Multiple regression: A statistical technique that interrogates multiple potential predictors, such as independent variables like recency and frequency. This technique finds the subset that best predicts future behavior (the dependent variable, such as response), and weights them by assigning multiplicative coefficients so that a file of customers or prospects can be sorted in terms of most desirable to least desirable predicted behavior. Regression assigns a unique score, such as predicted behavior, to every individual. But very different individuals can receive the same scores (e.g., a person with 36-month recency and three lifetime orders might have the same score as someone else with three-month recency and one lifetime order).

Tree analysis (e.g. CHAID): A statistical method of dividing customers into homogeneous groups by such factors as purchase history and demographics. The resulting groups can be rank-ordered for some performance measure such as response or sales, and are always applied to situations with a dependent variable and a number of independent variables. The groups can provide insight into customer behavior and identify marketing opportunities. Tree analysis often is used as an intermediate step in regression, to find interactions in the data. For instance, individuals who are older as well as affluent might be interested in buying a Cadillac.

Tree analysis creates cells just as RFM does, but it is less dependent on human intuition. Generally, human intuition determines the variable breaks during the data preparation stage (e.g., average order size = ñ0-ñ25, ñ25.01-ñ50, ñ50.01-ñ75). But tree analysis uses statistics rather than human intuition in determining how the variable categories should be grouped.
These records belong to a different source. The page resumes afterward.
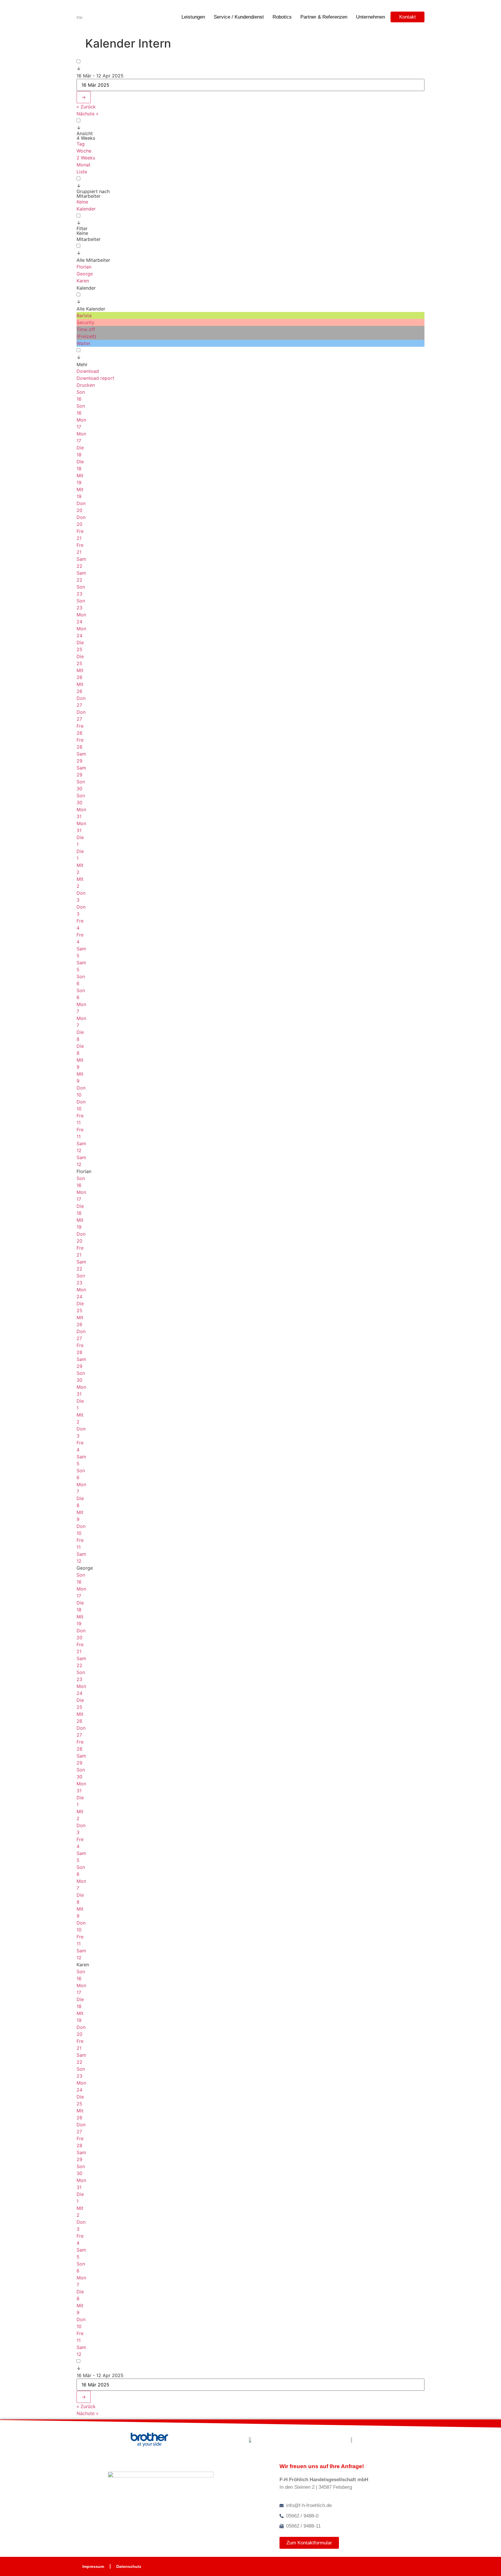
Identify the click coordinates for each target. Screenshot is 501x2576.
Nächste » (88, 114)
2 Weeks (86, 158)
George (85, 274)
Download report (95, 378)
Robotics (282, 17)
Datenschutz (128, 2566)
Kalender (86, 209)
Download (88, 371)
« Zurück (86, 107)
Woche (84, 151)
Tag (81, 144)
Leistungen (193, 17)
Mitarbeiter (89, 239)
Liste (82, 172)
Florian (84, 267)
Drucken (86, 385)
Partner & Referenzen (323, 17)
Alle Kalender (91, 308)
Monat (83, 165)
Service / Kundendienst (239, 17)
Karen (83, 281)
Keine (82, 202)
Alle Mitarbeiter (93, 260)
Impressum (93, 2566)
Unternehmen (370, 17)
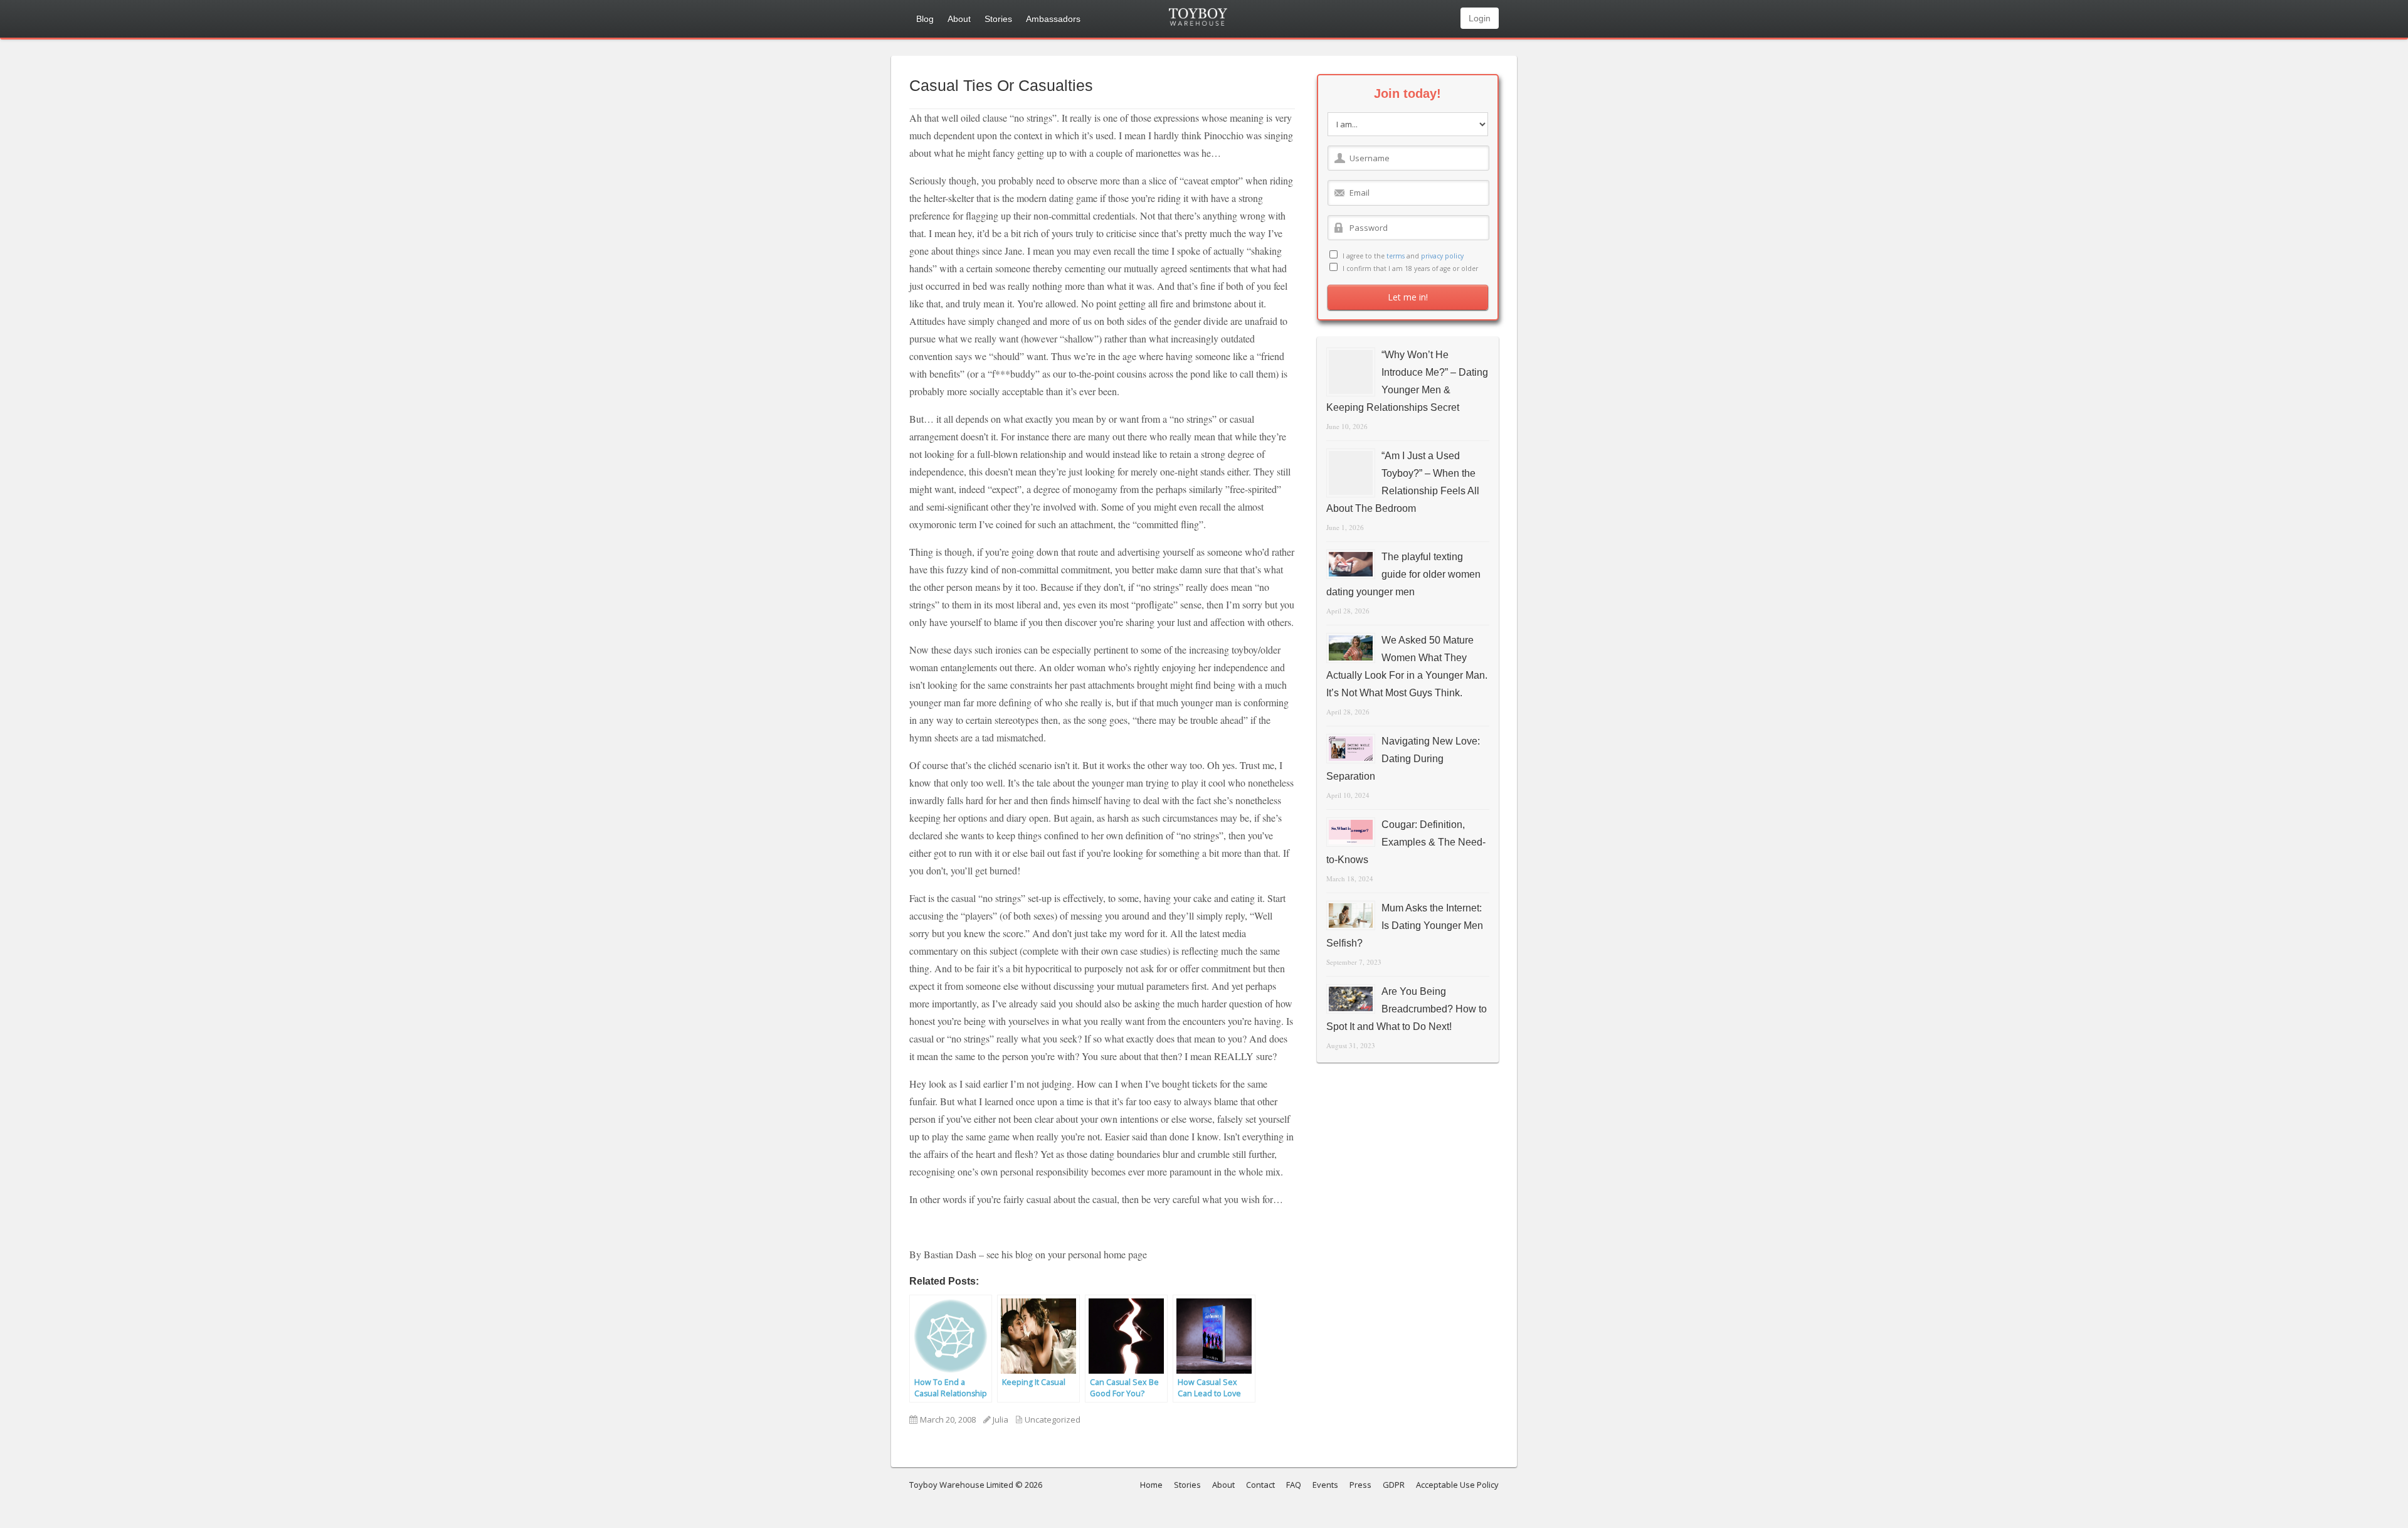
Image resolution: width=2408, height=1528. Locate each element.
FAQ (1293, 1484)
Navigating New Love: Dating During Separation (1403, 759)
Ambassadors (1053, 19)
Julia (1000, 1419)
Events (1325, 1484)
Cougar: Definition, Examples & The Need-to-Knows (1406, 842)
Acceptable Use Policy (1457, 1484)
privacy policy (1442, 256)
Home (1151, 1484)
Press (1360, 1484)
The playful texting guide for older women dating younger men (1403, 574)
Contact (1260, 1484)
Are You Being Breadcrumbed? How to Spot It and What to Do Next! (1406, 1009)
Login (1480, 18)
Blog (925, 19)
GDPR (1394, 1484)
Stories (998, 19)
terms (1395, 256)
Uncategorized (1052, 1419)
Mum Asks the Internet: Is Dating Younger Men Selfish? (1404, 925)
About (959, 19)
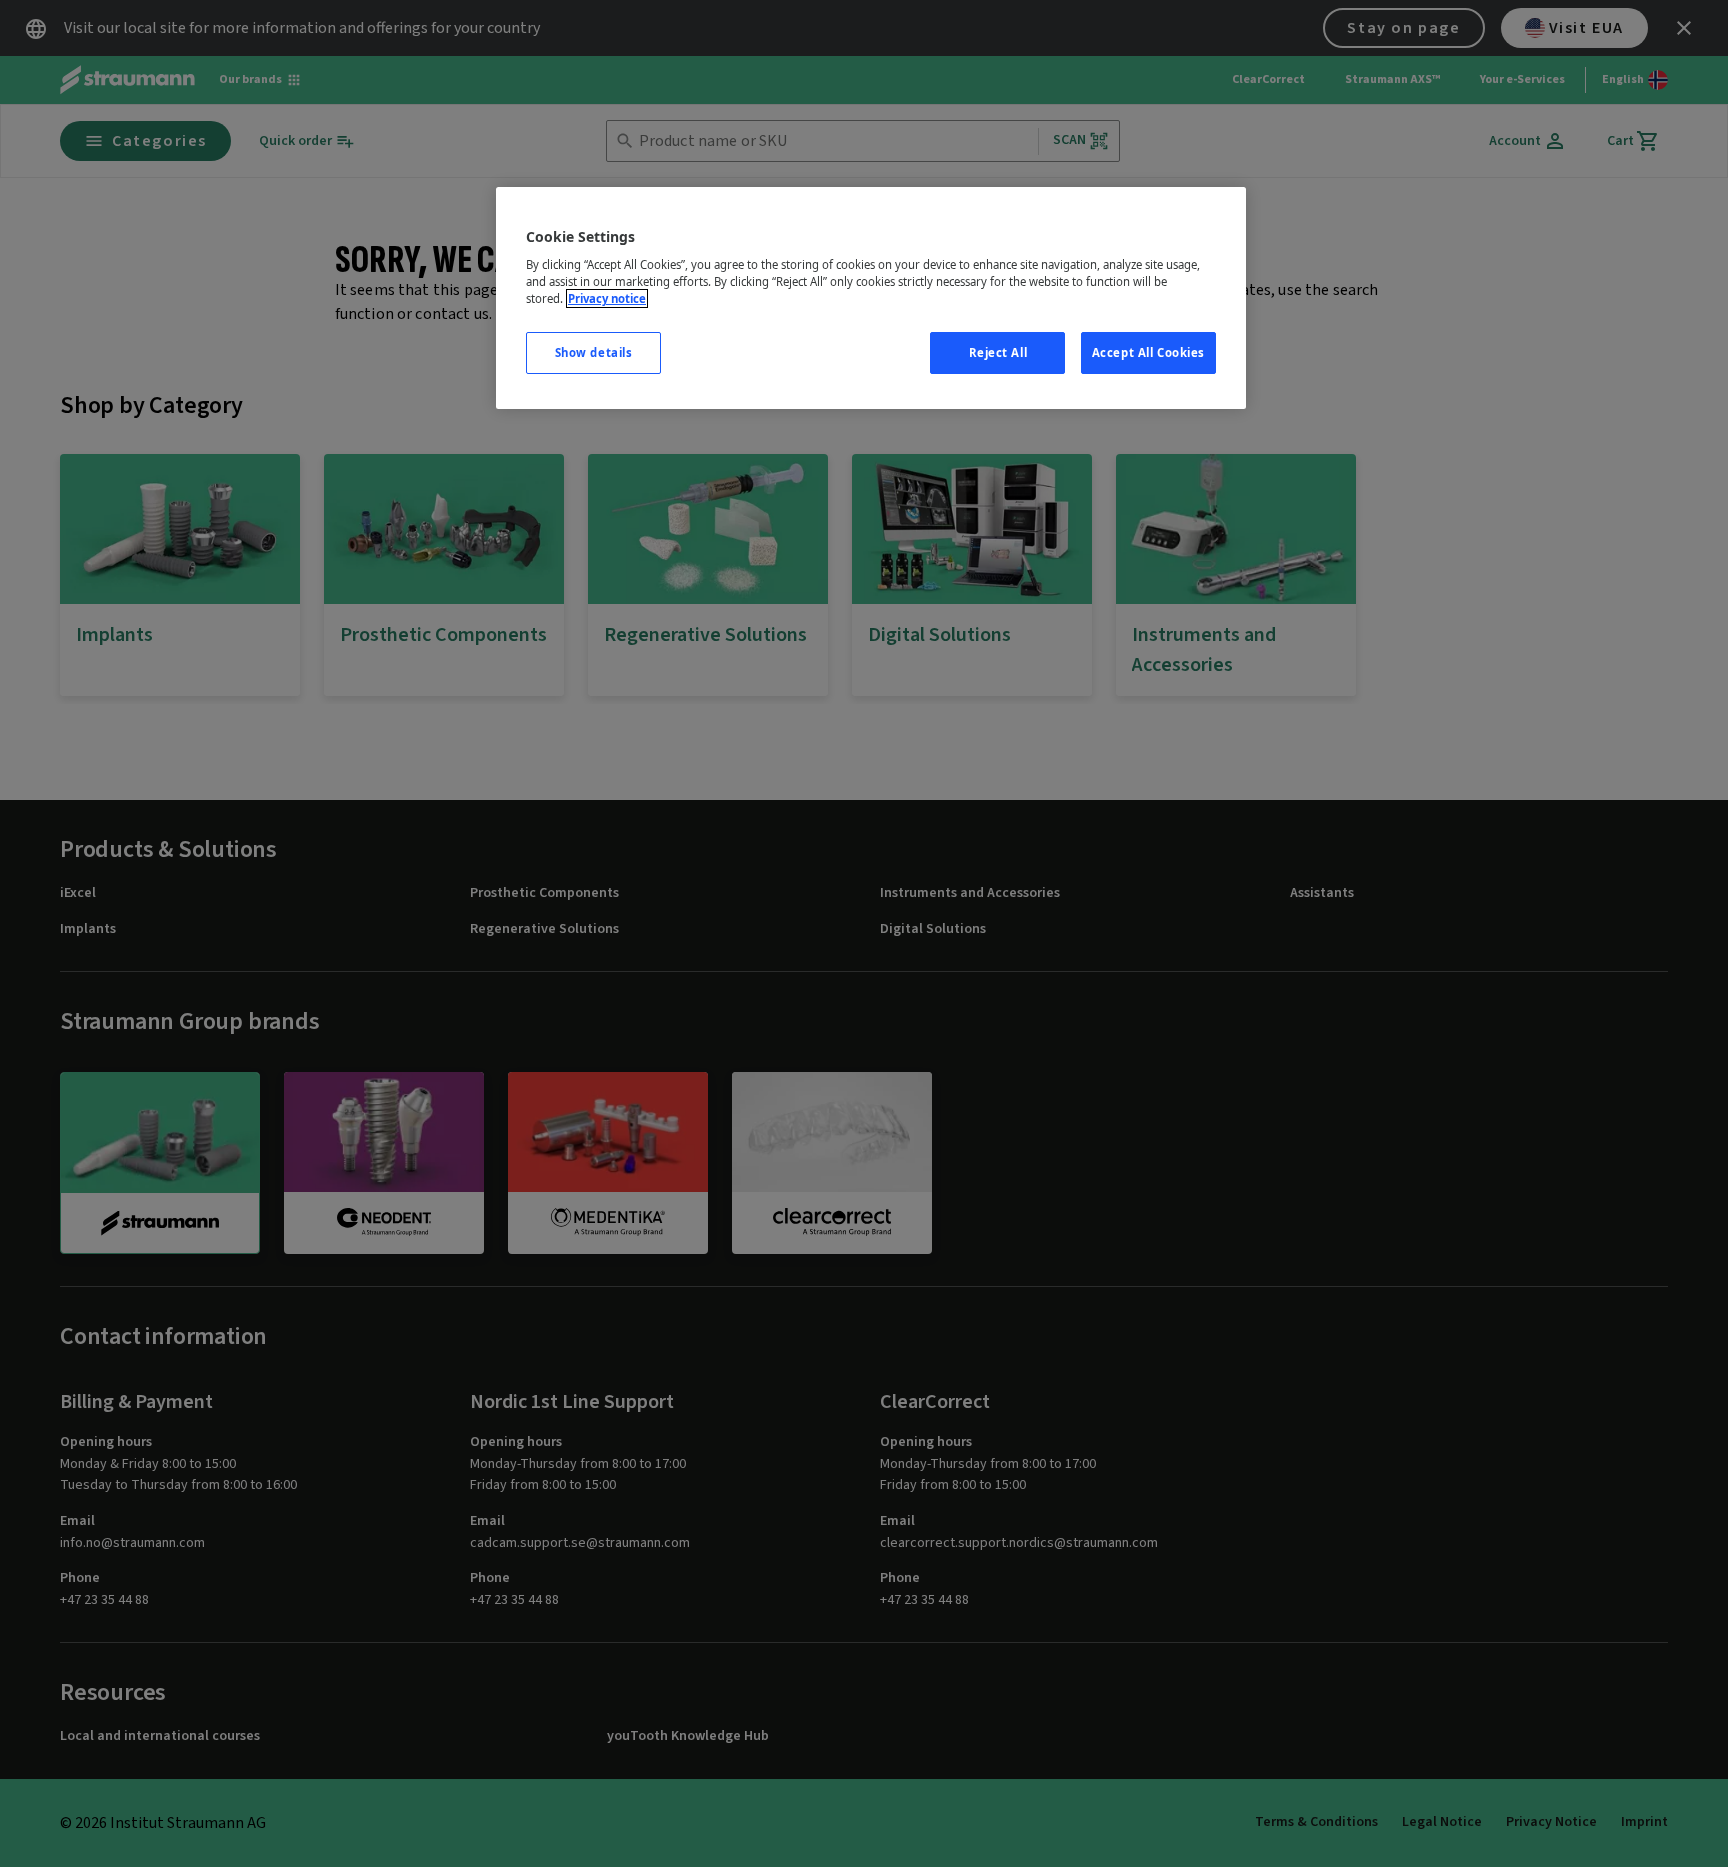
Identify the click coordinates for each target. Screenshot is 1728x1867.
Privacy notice (607, 298)
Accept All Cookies (1148, 352)
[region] (871, 298)
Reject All (998, 352)
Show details (594, 352)
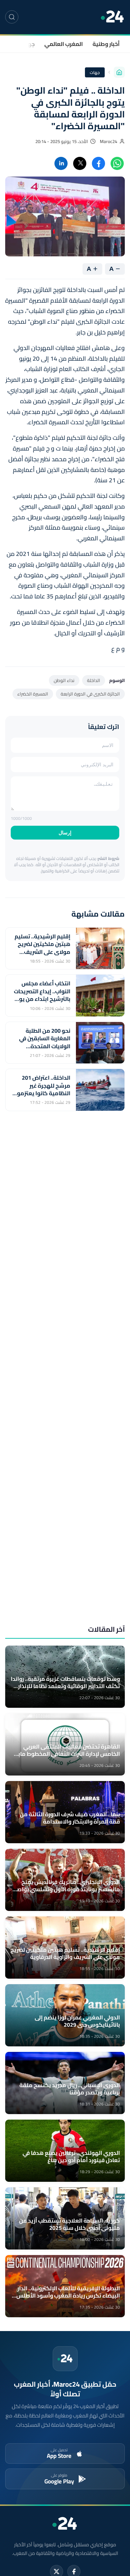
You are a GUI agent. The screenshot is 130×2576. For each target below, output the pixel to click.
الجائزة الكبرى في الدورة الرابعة (90, 694)
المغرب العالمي (63, 44)
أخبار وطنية (106, 44)
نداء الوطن (64, 680)
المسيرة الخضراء (32, 694)
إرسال (65, 832)
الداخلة (93, 680)
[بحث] (11, 16)
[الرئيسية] (119, 72)
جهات (28, 44)
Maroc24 (108, 141)
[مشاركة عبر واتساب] (117, 163)
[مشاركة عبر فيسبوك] (98, 163)
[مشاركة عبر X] (79, 163)
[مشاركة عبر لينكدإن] (61, 163)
Multiple discriminant analysis: A classical statistical technique to classify observations and assign them to distinct, mutually exclusive groups that are reviewed and assigned descriptive names, such as “soccer moms.”

Neural networks: Originally developed to mimic the human brain process, these methodologies “learn” from data via various mechanisms. They make no assumptions about the distributions of predictor variables or targets, and can model highly nonlinear relationships and capture difficult to see interactions.

Statistical significance: The determination of whether two results are different enough to be considered real. For mailers, most often used to determine if response differences between two test panels, or test and control panels, can be used to determine a winner. It is also used to evaluate research results, using statistical techniques that incorporate the following definitions:

Confidence or confidence level: Degree of certainty in the accuracy of a test result, often expressed as a range or confidence interval around the test result (see illustration above). Say you have a test result of 1.0% response rate on a 26,790 mailing quantity. You should have 90% confidence that the true universe response is 0.9-1.1% (range). In theory, if an experiment is repeated 100 times, we should expect the result to fall within the range 90 times.

Precision: One-half of the range. If you want the results to be +/-10%, 10% refers to the precision. Note: 90% confidence level does not necessarily have precision of +/-10%.

Tails: Extreme areas of the distribution, both to the left and right of the mean. Tails typically fall plus/minus two standard deviations beyond the mean, or average, of the distribution.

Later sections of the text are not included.